Unsere Gesellschaft befindet sich ständig im Wandel und so hat sich Choi Hong Hi in seinem Buch „Taekwon-Do“ (Der Koreanische Weg der Selbstverteidigung) von 1977 über den Verfall der Jugend geäußert. Dort heißt es auf Seite 511: „In den letzten Jahren konnten wir ein Zunehmen der Gewalttätigkeit und einen Verlust der Moral in allen Schichten der Gesellschaft, besonders jedoch unter den jungen Menschen, beobachten.“

Man kann sich des Eindrucks nicht erwehren, dass sich jede Generation über die jeweilige Jugend echauffiert. Man könnte fast den Eindruck bekommen, dass früher alles besser war.

Das Taekwondo entstand in einer kollektivistischen Gesellschaftsstruktur. Kollektivistische Kulturen legen Wert auf gegenseitige Abhängigkeiten, Harmonie, Einordnung sowie Bedürfnisse und Ansprüche der Gruppe; individualistische Kulturen dagegen schätzen Unabhängigkeit, Konkurrenz sowie die Bedürfnisse und Rechte des Individuums.

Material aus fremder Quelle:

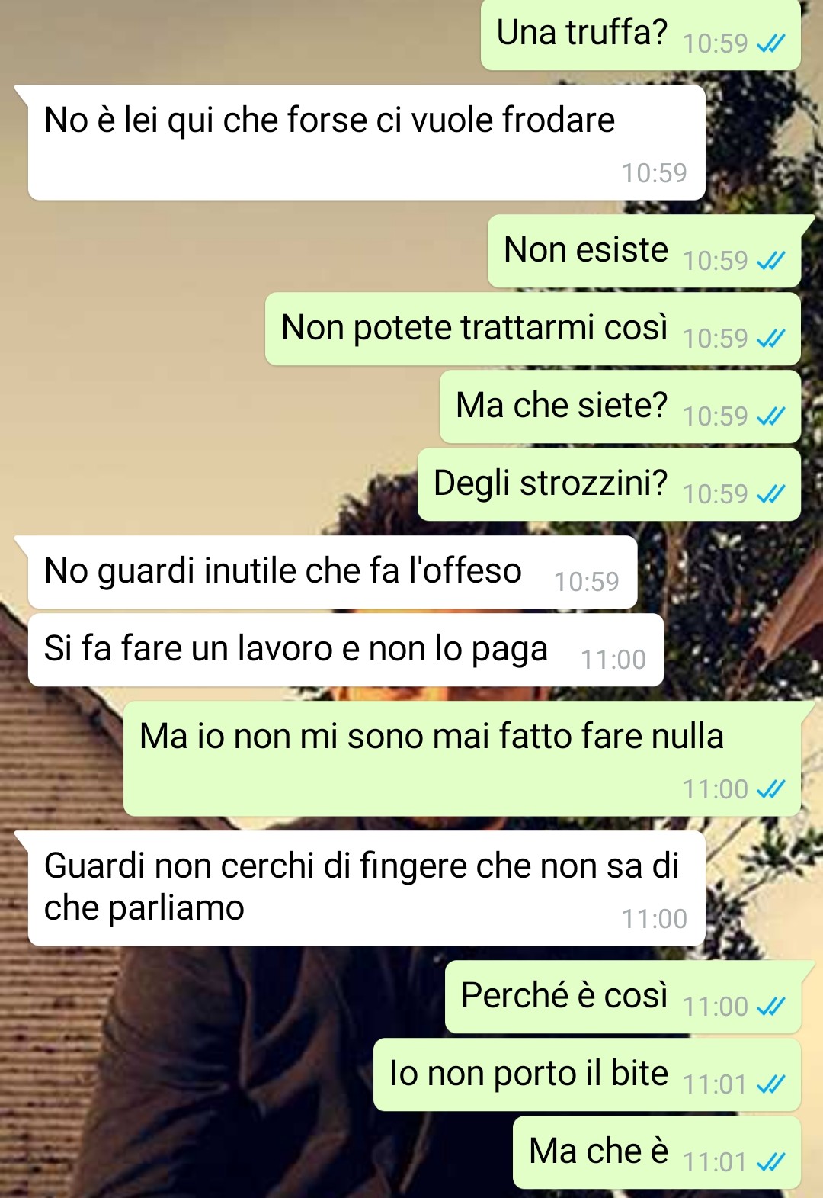This screenshot has width=823, height=1198.
Task: Tap the "Perché è così" message bubble
Action: [x=623, y=997]
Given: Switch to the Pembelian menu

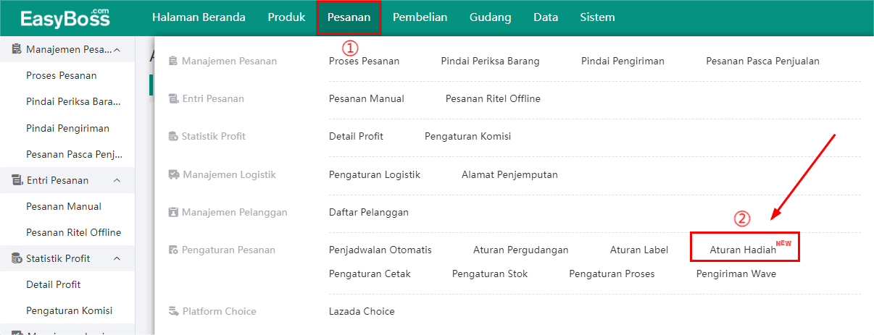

Zeigen Sie einer Mutter aus einer individuellen Kultur einen Cartoon mit einem Fischschwarm, dem ein einzelner Fisch voranschwimmt und sie wird ihrem Kind erklären, das sei der Anführer.

Zeigen Sie einer Mutter aus einer kollektivistischen Kultur den gleichen Cartoon mit dem Fischschwarm, und sie wird sagen, der einzelne Fisch müsse etwas falsch gemacht haben, da niemand mit ihm spiele (vgl. Sapolsky: Gewalt und Mitgefühl). Zugegeben haben beide Kulturen ihre Vorzüge und Nachteile. Mittlerweile hat man den Eindruck, dass die ostasiatische Kultur sich nach der individualistischen sehnt und umgekehrt, die individualistischen Kulturen sich nach den kollektivistischen Werten ausrichten möchten.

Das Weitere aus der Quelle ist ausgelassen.